Sin embargo, los proyectos de rehabilitación de las instalaciones no se llevó a cabo por la sobrepoblación (estimada en un 44%) que existe en el sistema penitenciario, de acuerdo a una justificación escrita de José Francisco Layseca Basurto, director de Obra Pública, Recursos Materiales y Servicios Generales del órgano de Prevención y Readaptación Social de la Segob, actualmente interrogado por la SEIDO por su presunta participación en el escape del líder Cártel de Sinaloa.

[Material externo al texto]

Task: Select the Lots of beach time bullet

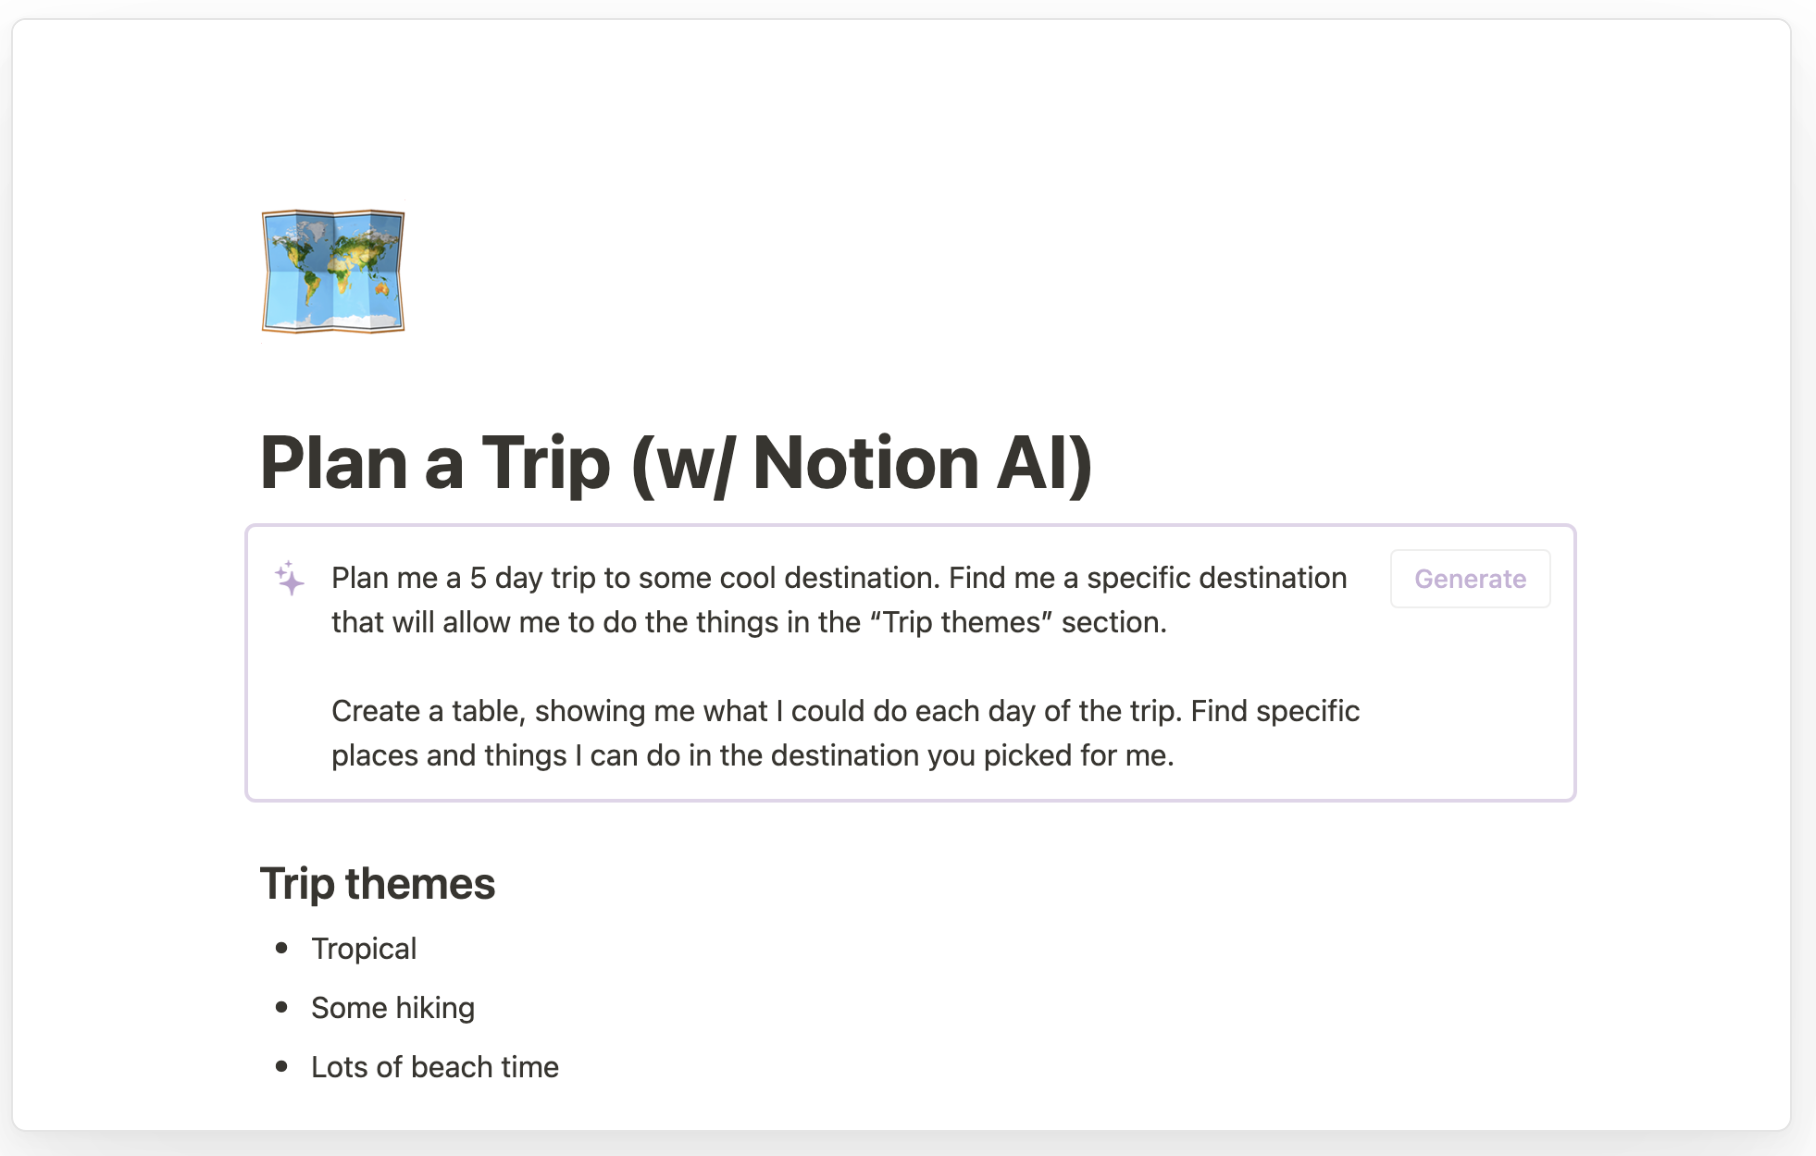Action: (x=434, y=1067)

El proyecto que contemplaba una inversión de 608 millones de pesos a dos años para realizar 35 acciones de mantenimiento en “áreas muy sensibles para la seguridad del penal, como son: las torres de vigilancia, muro perimetral, rondín de vigilancia, subestaciones eléctrica, almacén de residuos peligrosos por señalar algunos”.
Otras áreas consideradas fueron las áreas de contacto directo con los internos como dormitorios, comedores, zona de visita íntima, talleres y consultorios médicos.
En el oficio de dicho plan, donde se incluye la justificación de Layseca, se lee lo siguiente: “los cuatro Ceferesos han tenido que ser utilizados a pesar de que no se han realizado al 100% las adecuaciones físicas y actualizaciones tecnológicas requeridas para escalar las condiciones de seguridad de las instalaciones, debido a la presión que ejerce la carencia de espacios de reclusión”.
Los recursos para este plan de rehabilitación no estaban contemplados en el Presupuesto de Egresos de la Federación del 2015. Sin embargo, el 55% del dinero destinado provenía del Fideicomiso para la Plataforma de Infraestructura Pública y de Aeronaves, creado el sexenio pasado por la extinta Secretaría de Seguridad Pública, del cual la Segob puede disponer sin importar que sobrepase el límite establecido.
Hasta el momento, la dependencia federal no ha publicado información sobre algún contrato realizado para ejecutar dicho proyecto, que se suponía empezaría en septiembre pasado. Esto se puede deber a que la Segob no suele difundir este tipo de información al considerar que vulnera la seguridad nacional.